L’équation est alors claire : quand les retraités deviennent nombreux, vivent plus longtemps et que le montant des retraites représente une part trop grande de la dépense sociale et publique, la réduction de cette dernière passe par une réduction des pensions.
À rebours de cette logique financière, notre système de protection sociale et le régime de base obligatoire de la sécurité sociale se sont constitués sur l’idée qu’il fallait impérativement que les salariés, en débutant leur carrière professionnelle, aient la garantie de pouvoir disposer d’une retraite minimum.
Or l’article 3 du présent projet de loi autorise explicitement le comité de suivi à proposer la réduction des pensions ; il est, d’ailleurs, précisé que celle-ci doit être limitée.

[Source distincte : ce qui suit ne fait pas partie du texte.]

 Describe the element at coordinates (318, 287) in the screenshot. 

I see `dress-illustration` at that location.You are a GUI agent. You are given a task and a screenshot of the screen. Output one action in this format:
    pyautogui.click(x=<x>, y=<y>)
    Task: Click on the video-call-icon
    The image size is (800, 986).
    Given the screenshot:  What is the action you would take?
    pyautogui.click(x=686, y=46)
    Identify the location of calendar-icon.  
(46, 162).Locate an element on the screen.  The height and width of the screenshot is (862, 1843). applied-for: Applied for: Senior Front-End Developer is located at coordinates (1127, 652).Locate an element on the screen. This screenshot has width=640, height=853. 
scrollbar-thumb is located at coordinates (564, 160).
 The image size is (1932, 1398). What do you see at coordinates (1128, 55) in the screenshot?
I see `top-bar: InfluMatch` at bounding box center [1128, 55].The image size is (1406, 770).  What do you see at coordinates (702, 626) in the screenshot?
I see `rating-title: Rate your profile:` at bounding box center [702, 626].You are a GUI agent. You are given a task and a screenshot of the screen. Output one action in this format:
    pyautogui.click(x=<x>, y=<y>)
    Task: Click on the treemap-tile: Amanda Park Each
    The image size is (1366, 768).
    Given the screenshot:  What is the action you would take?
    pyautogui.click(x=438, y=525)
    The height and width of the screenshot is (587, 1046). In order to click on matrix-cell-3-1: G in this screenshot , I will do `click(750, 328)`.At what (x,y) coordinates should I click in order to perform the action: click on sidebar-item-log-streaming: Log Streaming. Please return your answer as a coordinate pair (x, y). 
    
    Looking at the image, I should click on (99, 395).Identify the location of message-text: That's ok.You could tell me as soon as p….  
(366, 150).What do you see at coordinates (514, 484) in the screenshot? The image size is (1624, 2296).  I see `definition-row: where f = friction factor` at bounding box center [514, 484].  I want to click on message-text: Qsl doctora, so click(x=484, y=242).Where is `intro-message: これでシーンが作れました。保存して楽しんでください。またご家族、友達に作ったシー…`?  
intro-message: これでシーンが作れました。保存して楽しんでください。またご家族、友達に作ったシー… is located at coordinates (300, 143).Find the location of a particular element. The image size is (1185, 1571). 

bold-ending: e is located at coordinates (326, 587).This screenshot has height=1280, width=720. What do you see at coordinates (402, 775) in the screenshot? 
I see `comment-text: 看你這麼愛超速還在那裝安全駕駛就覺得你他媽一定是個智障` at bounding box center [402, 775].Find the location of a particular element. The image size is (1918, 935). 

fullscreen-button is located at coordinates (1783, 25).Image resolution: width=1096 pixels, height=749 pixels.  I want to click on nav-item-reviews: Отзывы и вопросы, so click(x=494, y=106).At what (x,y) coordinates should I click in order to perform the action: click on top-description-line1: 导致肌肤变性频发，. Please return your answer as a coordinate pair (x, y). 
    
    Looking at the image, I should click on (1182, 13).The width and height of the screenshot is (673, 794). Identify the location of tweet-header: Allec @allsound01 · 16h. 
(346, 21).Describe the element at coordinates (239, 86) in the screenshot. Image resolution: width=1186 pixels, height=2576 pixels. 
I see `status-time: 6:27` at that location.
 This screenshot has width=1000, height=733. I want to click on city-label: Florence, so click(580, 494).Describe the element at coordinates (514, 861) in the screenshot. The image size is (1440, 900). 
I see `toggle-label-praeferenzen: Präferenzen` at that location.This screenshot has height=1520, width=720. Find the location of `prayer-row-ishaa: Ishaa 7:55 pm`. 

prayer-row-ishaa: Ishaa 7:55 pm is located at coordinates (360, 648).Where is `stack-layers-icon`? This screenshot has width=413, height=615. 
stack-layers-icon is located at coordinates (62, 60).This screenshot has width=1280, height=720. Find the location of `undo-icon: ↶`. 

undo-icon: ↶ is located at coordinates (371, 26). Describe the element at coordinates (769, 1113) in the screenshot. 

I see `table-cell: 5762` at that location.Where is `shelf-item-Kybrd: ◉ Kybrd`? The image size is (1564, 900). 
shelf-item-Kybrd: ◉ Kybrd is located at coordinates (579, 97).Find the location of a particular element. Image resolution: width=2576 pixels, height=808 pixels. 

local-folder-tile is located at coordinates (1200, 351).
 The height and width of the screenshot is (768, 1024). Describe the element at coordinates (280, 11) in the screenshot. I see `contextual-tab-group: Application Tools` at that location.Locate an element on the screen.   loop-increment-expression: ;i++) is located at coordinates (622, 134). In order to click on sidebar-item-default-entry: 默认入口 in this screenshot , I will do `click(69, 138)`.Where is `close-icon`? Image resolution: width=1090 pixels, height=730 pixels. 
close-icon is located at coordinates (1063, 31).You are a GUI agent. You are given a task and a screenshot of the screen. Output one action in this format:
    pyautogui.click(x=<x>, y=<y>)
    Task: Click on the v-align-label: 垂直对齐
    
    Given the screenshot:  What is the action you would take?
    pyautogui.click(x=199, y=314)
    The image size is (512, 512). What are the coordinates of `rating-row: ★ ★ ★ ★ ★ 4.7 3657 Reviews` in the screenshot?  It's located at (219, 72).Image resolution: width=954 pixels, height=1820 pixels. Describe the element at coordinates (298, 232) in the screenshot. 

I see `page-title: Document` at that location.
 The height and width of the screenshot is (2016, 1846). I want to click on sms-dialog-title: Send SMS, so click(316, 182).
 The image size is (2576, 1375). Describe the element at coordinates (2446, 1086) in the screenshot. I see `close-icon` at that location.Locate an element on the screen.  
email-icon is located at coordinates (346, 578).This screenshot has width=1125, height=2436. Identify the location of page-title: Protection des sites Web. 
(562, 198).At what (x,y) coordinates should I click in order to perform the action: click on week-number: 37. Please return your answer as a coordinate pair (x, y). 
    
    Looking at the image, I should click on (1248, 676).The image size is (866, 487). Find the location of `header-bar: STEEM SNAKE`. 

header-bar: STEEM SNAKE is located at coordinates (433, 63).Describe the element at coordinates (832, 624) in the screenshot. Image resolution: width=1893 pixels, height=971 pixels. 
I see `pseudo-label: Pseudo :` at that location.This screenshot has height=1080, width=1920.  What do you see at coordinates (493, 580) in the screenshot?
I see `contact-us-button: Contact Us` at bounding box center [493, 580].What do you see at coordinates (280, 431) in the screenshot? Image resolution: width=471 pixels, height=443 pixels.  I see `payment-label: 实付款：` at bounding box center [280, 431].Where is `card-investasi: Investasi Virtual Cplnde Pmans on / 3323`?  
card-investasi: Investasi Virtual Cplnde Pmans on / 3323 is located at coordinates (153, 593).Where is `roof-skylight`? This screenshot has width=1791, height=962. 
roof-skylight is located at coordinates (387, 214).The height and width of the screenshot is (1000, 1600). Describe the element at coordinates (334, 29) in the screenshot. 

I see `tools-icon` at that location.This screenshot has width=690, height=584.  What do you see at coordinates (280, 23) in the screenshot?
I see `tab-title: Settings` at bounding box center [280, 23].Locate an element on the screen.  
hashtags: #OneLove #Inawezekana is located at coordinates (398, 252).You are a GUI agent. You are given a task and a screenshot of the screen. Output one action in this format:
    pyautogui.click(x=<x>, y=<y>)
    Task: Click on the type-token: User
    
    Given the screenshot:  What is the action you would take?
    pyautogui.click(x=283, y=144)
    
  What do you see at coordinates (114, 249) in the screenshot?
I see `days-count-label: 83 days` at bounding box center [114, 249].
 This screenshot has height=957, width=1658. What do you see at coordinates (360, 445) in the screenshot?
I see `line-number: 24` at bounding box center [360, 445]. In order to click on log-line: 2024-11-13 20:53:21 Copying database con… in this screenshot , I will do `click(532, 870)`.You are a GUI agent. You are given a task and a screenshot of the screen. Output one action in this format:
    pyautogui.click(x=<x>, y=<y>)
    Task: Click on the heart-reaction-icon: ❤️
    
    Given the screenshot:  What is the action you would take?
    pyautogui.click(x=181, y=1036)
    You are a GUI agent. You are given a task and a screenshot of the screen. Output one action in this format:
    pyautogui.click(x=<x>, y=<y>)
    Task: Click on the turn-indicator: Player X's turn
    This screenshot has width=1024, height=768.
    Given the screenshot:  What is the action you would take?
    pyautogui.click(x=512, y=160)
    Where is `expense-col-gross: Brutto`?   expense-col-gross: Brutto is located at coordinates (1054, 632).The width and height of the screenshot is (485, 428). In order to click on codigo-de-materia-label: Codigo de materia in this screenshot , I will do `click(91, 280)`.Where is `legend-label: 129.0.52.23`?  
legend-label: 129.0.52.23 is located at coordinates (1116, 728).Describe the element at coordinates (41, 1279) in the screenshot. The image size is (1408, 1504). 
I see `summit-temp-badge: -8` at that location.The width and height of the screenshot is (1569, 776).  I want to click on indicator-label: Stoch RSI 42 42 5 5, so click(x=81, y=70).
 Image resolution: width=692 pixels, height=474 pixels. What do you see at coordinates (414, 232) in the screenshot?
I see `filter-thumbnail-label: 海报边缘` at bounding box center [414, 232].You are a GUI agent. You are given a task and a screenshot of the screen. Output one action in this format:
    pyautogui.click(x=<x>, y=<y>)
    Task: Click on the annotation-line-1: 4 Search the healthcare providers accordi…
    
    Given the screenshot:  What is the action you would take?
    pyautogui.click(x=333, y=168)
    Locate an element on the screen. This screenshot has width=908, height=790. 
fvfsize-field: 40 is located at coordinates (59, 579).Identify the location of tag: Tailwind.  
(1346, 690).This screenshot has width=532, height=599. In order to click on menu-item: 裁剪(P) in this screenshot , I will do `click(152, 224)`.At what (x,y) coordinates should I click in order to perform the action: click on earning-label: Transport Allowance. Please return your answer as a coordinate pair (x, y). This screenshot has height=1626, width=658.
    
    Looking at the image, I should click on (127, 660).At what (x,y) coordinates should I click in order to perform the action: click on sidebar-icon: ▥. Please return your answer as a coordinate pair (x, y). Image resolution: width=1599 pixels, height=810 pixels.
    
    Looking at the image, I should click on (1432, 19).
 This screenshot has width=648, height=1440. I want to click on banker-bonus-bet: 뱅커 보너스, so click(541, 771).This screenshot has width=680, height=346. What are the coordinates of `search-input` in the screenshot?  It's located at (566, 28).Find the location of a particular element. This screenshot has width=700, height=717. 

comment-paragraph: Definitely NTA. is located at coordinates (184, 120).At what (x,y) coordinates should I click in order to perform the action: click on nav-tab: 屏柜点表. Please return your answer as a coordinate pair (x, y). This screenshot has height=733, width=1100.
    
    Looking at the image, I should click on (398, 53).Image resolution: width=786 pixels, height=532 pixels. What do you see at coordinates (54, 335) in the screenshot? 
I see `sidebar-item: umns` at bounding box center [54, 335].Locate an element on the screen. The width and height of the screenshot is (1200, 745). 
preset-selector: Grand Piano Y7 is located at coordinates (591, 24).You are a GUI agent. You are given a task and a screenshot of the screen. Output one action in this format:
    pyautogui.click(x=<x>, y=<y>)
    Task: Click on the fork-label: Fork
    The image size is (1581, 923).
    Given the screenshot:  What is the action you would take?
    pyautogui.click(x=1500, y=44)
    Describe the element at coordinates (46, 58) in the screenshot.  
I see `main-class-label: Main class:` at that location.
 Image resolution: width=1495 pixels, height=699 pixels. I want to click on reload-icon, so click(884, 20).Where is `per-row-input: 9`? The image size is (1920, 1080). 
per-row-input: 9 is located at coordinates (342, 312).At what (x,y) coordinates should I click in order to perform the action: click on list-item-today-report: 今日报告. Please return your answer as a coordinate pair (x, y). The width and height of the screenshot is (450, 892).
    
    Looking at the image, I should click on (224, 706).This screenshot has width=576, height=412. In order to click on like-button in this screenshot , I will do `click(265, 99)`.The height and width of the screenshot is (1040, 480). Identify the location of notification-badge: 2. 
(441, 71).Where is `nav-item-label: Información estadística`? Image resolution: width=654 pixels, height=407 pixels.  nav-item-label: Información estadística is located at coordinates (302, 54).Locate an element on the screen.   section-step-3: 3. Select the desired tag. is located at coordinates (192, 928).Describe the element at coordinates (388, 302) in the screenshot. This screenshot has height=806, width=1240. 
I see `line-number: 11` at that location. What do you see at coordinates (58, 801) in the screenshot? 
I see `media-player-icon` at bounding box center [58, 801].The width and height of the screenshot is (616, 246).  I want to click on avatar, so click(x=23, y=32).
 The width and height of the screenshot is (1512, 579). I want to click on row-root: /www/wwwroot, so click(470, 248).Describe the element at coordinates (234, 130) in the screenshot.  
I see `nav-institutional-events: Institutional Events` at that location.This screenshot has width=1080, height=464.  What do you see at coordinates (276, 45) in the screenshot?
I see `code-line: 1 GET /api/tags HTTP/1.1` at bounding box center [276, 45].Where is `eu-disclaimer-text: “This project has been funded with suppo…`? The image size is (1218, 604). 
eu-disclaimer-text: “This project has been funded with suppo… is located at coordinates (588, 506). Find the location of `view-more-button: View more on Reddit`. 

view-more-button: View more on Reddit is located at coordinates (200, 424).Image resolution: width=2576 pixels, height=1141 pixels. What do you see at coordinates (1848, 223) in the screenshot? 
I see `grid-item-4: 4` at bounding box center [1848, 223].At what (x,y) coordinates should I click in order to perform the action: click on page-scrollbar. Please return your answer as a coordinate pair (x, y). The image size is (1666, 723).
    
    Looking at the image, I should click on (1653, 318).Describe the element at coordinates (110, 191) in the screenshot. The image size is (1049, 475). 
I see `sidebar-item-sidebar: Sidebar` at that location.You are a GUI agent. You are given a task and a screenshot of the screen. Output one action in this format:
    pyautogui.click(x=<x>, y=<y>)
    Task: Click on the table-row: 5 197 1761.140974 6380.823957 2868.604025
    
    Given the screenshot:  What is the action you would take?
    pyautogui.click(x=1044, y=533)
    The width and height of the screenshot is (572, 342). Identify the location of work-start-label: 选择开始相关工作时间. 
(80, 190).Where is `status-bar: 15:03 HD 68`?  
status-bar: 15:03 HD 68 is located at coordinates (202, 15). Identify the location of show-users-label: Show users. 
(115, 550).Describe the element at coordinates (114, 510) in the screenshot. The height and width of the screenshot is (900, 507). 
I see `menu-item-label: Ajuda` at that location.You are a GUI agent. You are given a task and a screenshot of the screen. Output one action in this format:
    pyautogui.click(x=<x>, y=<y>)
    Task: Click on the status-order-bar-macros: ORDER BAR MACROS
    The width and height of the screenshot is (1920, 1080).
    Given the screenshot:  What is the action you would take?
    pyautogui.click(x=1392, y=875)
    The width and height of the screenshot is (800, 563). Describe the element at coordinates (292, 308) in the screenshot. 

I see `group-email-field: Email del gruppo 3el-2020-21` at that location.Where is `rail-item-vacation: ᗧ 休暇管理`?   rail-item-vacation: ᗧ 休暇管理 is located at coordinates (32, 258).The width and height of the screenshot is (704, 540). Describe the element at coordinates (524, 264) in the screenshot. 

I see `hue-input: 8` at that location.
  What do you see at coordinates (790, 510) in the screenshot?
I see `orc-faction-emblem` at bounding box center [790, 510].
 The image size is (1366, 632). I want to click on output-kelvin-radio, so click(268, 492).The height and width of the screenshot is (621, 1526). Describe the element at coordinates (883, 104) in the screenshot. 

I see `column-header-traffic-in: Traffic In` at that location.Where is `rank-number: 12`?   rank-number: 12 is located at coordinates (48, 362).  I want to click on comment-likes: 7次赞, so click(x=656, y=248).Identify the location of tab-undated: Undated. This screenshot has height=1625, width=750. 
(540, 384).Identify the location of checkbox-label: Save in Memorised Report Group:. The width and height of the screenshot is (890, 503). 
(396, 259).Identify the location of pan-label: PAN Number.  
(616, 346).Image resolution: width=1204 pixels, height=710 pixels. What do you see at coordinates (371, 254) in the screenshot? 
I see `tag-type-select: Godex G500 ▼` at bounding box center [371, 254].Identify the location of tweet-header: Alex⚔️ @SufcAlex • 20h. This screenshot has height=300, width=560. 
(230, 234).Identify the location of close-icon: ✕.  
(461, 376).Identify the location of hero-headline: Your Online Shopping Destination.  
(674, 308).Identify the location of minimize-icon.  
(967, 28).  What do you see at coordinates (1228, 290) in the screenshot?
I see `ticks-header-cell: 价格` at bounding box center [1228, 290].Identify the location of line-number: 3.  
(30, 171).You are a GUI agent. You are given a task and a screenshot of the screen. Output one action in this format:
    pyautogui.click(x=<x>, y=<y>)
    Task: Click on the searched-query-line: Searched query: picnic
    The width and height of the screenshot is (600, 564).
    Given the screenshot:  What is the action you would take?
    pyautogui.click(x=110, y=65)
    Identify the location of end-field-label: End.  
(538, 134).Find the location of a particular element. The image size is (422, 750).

Alors que nos concitoyens sont de plus en plus nombreux à s’inquiéter d’être privés du droit à bénéficier, comme nous demain et comme nos anciens hier, d’une retraite collective et solidaire, le signal envoyé par cet article 3 est anxiogène.
Qui plus est, si en vertu de cet article 3 les pensions peuvent être réduites, l’augmentation des cotisations sociales notamment celles qui sont supportées par les employeurs, apparaît comme une solution marginale. De toute évidence, ce n’est pas la solution que votre gouvernement privilégie puisque la faible hausse de cotisations patronales est aujourd’hui immédiatement compensée par une baisse significative du financement de la branche famille.
Madame la ministre, lors de l’examen du texte à l’Assemblée nationale, vous avez, sans réelle explication, donné un avis défavorable à cette proposition d’amendement. Si le député Michel Issindou a, quant à lui, répondu à nos collègues du groupe GDR, sa réponse nous inquiète plus qu’elle ne nous rassure. En effet, selon lui, l’article 3 constitue « un principe de tunnel, qui ne fait pas de notre système un système à cotisations définies, puisque les recommandations du comité de suivi ne s’imposent pas au Gouvernement ni au Parlement ». Pour autant, il n’a pas exclu que les propositions du comité puissent aller dans ce sens, et pour cause !
Tout converge vers un possible basculement du système. Pour reprendre l’expression de notre collègue député, le bout du « tunnel » nous inquiète. C’est la raison pour laquelle il nous semble souhaitable que l’article 1er définisse le type de système de retraites par répartition que nous voulons pour notre pays, à savoir un régime à prestations définies.